[Opening Source material section]

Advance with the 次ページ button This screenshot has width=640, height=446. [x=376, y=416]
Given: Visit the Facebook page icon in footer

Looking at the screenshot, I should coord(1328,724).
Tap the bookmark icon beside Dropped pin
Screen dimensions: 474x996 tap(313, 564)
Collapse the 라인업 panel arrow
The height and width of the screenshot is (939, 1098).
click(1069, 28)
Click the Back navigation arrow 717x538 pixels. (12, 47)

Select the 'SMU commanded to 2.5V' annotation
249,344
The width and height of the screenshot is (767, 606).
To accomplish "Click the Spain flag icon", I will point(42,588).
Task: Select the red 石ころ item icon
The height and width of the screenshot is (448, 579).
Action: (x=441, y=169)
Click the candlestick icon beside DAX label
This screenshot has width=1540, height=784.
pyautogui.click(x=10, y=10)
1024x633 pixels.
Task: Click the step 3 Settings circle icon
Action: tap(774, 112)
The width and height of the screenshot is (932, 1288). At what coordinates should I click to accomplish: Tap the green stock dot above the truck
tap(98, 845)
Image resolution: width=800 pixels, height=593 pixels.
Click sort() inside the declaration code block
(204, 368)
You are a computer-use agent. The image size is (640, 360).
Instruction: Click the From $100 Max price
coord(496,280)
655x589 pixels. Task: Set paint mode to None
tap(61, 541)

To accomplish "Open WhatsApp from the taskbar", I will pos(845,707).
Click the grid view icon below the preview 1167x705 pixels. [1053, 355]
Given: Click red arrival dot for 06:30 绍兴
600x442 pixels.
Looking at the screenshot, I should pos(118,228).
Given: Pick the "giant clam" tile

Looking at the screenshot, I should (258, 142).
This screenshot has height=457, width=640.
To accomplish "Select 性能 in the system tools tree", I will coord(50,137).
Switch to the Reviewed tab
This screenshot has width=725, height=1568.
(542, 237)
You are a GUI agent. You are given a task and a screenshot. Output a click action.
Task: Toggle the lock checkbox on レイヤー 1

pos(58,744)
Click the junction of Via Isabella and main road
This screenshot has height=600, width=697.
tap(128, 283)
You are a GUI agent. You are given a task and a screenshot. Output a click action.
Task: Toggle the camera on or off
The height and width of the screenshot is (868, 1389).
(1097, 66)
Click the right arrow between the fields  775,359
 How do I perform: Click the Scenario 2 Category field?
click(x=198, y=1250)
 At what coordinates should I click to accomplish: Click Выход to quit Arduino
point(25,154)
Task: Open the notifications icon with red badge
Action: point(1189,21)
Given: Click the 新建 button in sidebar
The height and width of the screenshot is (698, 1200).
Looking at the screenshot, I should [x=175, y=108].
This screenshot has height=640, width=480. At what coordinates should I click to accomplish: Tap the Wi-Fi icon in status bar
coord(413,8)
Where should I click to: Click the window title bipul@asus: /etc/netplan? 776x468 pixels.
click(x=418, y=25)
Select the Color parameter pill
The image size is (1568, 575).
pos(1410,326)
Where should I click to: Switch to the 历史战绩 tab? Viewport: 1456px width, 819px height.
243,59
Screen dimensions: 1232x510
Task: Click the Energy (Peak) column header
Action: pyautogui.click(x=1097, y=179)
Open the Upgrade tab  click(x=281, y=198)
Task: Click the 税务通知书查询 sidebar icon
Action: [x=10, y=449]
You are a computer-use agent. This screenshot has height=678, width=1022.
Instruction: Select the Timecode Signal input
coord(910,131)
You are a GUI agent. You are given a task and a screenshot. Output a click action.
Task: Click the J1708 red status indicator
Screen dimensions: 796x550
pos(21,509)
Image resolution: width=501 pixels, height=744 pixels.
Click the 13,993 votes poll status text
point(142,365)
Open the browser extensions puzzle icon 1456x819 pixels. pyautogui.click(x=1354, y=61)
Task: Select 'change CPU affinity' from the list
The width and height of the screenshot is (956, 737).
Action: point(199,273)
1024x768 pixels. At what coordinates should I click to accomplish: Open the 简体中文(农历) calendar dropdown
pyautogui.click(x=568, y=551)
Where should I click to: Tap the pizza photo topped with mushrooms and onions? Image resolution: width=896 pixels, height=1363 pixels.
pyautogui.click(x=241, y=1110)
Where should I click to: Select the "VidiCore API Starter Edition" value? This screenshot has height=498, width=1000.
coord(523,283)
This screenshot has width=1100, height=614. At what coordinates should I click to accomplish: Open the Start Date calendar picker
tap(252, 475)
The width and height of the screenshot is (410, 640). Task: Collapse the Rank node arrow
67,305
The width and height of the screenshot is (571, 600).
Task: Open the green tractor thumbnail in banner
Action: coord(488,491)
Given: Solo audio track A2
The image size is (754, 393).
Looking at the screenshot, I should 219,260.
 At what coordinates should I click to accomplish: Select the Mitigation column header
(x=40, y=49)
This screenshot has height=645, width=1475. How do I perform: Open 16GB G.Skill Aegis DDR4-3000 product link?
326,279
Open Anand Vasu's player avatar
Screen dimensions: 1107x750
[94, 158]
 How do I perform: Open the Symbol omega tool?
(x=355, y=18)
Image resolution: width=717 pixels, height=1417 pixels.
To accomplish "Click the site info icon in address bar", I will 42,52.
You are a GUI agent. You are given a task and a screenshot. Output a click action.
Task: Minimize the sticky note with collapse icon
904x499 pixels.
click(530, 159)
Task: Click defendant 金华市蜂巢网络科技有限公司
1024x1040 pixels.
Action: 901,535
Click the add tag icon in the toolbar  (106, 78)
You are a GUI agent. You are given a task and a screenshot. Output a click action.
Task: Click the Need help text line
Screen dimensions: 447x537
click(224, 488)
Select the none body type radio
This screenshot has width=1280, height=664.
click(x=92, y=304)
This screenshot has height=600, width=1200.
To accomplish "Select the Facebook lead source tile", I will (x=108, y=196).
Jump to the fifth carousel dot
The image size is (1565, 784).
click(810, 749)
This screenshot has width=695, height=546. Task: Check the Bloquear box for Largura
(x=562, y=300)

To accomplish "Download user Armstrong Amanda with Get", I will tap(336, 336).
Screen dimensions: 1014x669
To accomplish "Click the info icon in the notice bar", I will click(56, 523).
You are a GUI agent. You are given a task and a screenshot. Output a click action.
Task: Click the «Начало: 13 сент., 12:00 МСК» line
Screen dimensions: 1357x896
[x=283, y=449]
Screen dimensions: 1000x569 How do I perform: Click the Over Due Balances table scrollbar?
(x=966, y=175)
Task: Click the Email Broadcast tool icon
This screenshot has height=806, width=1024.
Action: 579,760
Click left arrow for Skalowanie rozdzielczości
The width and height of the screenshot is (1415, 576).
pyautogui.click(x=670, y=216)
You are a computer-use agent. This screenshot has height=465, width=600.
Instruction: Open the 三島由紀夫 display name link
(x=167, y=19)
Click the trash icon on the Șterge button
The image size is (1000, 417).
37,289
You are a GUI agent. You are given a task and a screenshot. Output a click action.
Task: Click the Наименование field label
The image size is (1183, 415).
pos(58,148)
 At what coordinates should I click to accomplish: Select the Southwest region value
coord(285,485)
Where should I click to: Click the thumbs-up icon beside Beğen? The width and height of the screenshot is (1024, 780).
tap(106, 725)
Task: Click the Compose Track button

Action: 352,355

[Closing Source material section]

▸ **Instructions for the task**
Could you restate every entry verbatim, please?

▸ **The completed task**
Advance with the 次ページ button This screenshot has width=640, height=446. [x=376, y=416]
Given: Visit the Facebook page icon in footer

Looking at the screenshot, I should coord(1328,724).
Tap the bookmark icon beside Dropped pin
Screen dimensions: 474x996 tap(313, 564)
Collapse the 라인업 panel arrow
The height and width of the screenshot is (939, 1098).
click(1069, 28)
Click the Back navigation arrow 717x538 pixels. (12, 47)

Select the 'SMU commanded to 2.5V' annotation
249,344
The width and height of the screenshot is (767, 606).
To accomplish "Click the Spain flag icon", I will point(42,588).
Task: Select the red 石ころ item icon
The height and width of the screenshot is (448, 579).
Action: (x=441, y=169)
Click the candlestick icon beside DAX label
This screenshot has width=1540, height=784.
pyautogui.click(x=10, y=10)
1024x633 pixels.
Task: Click the step 3 Settings circle icon
Action: tap(774, 112)
The width and height of the screenshot is (932, 1288). At what coordinates should I click to accomplish: Tap the green stock dot above the truck
tap(98, 845)
Image resolution: width=800 pixels, height=593 pixels.
Click sort() inside the declaration code block
(204, 368)
You are a computer-use agent. The image size is (640, 360).
Instruction: Click the From $100 Max price
coord(496,280)
655x589 pixels. Task: Set paint mode to None
tap(61, 541)

To accomplish "Open WhatsApp from the taskbar", I will pos(845,707).
Click the grid view icon below the preview 1167x705 pixels. [1053, 355]
Given: Click red arrival dot for 06:30 绍兴
600x442 pixels.
Looking at the screenshot, I should pos(118,228).
Given: Pick the "giant clam" tile

Looking at the screenshot, I should (258, 142).
This screenshot has height=457, width=640.
To accomplish "Select 性能 in the system tools tree", I will coord(50,137).
Switch to the Reviewed tab
This screenshot has width=725, height=1568.
(542, 237)
You are a GUI agent. You are given a task and a screenshot. Output a click action.
Task: Toggle the lock checkbox on レイヤー 1

pos(58,744)
Click the junction of Via Isabella and main road
This screenshot has height=600, width=697.
tap(128, 283)
You are a GUI agent. You are given a task and a screenshot. Output a click action.
Task: Toggle the camera on or off
The height and width of the screenshot is (868, 1389).
(1097, 66)
Click the right arrow between the fields  775,359
 How do I perform: Click the Scenario 2 Category field?
click(x=198, y=1250)
 At what coordinates should I click to accomplish: Click Выход to quit Arduino
point(25,154)
Task: Open the notifications icon with red badge
Action: point(1189,21)
Given: Click the 新建 button in sidebar
The height and width of the screenshot is (698, 1200).
Looking at the screenshot, I should [x=175, y=108].
This screenshot has height=640, width=480. At what coordinates should I click to accomplish: Tap the Wi-Fi icon in status bar
coord(413,8)
Where should I click to: Click the window title bipul@asus: /etc/netplan? 776x468 pixels.
click(x=418, y=25)
Select the Color parameter pill
The image size is (1568, 575).
pos(1410,326)
Where should I click to: Switch to the 历史战绩 tab? Viewport: 1456px width, 819px height.
243,59
Screen dimensions: 1232x510
Task: Click the Energy (Peak) column header
Action: pyautogui.click(x=1097, y=179)
Open the Upgrade tab  click(x=281, y=198)
Task: Click the 税务通知书查询 sidebar icon
Action: [x=10, y=449]
You are a computer-use agent. This screenshot has height=678, width=1022.
Instruction: Select the Timecode Signal input
coord(910,131)
You are a GUI agent. You are given a task and a screenshot. Output a click action.
Task: Click the J1708 red status indicator
Screen dimensions: 796x550
pos(21,509)
Image resolution: width=501 pixels, height=744 pixels.
Click the 13,993 votes poll status text
point(142,365)
Open the browser extensions puzzle icon 1456x819 pixels. pyautogui.click(x=1354, y=61)
Task: Select 'change CPU affinity' from the list
The width and height of the screenshot is (956, 737).
Action: point(199,273)
1024x768 pixels. At what coordinates should I click to accomplish: Open the 简体中文(农历) calendar dropdown
pyautogui.click(x=568, y=551)
Where should I click to: Tap the pizza photo topped with mushrooms and onions? Image resolution: width=896 pixels, height=1363 pixels.
pyautogui.click(x=241, y=1110)
Where should I click to: Select the "VidiCore API Starter Edition" value? This screenshot has height=498, width=1000.
coord(523,283)
This screenshot has width=1100, height=614. At what coordinates should I click to accomplish: Open the Start Date calendar picker
tap(252, 475)
The width and height of the screenshot is (410, 640). Task: Collapse the Rank node arrow
67,305
The width and height of the screenshot is (571, 600).
Task: Open the green tractor thumbnail in banner
Action: coord(488,491)
Given: Solo audio track A2
The image size is (754, 393).
Looking at the screenshot, I should 219,260.
 At what coordinates should I click to accomplish: Select the Mitigation column header
(x=40, y=49)
This screenshot has height=645, width=1475. How do I perform: Open 16GB G.Skill Aegis DDR4-3000 product link?
326,279
Open Anand Vasu's player avatar
Screen dimensions: 1107x750
[94, 158]
 How do I perform: Open the Symbol omega tool?
(x=355, y=18)
Image resolution: width=717 pixels, height=1417 pixels.
To accomplish "Click the site info icon in address bar", I will 42,52.
You are a GUI agent. You are given a task and a screenshot. Output a click action.
Task: Minimize the sticky note with collapse icon
904x499 pixels.
click(530, 159)
Task: Click defendant 金华市蜂巢网络科技有限公司
1024x1040 pixels.
Action: 901,535
Click the add tag icon in the toolbar  (106, 78)
You are a GUI agent. You are given a task and a screenshot. Output a click action.
Task: Click the Need help text line
Screen dimensions: 447x537
click(224, 488)
Select the none body type radio
This screenshot has width=1280, height=664.
click(x=92, y=304)
This screenshot has height=600, width=1200.
To accomplish "Select the Facebook lead source tile", I will (x=108, y=196).
Jump to the fifth carousel dot
The image size is (1565, 784).
click(810, 749)
This screenshot has width=695, height=546. Task: Check the Bloquear box for Largura
(x=562, y=300)

To accomplish "Download user Armstrong Amanda with Get", I will tap(336, 336).
Screen dimensions: 1014x669
To accomplish "Click the info icon in the notice bar", I will click(56, 523).
You are a GUI agent. You are given a task and a screenshot. Output a click action.
Task: Click the «Начало: 13 сент., 12:00 МСК» line
Screen dimensions: 1357x896
[x=283, y=449]
Screen dimensions: 1000x569 How do I perform: Click the Over Due Balances table scrollbar?
(x=966, y=175)
Task: Click the Email Broadcast tool icon
This screenshot has height=806, width=1024.
Action: 579,760
Click left arrow for Skalowanie rozdzielczości
The width and height of the screenshot is (1415, 576).
pyautogui.click(x=670, y=216)
You are a computer-use agent. This screenshot has height=465, width=600.
Instruction: Open the 三島由紀夫 display name link
(x=167, y=19)
Click the trash icon on the Șterge button
The image size is (1000, 417).
37,289
You are a GUI agent. You are given a task and a screenshot. Output a click action.
Task: Click the Наименование field label
The image size is (1183, 415).
pos(58,148)
 At what coordinates should I click to accomplish: Select the Southwest region value
coord(285,485)
Where should I click to: Click the thumbs-up icon beside Beğen? The width and height of the screenshot is (1024, 780).
tap(106, 725)
Task: Click the Compose Track button

Action: 352,355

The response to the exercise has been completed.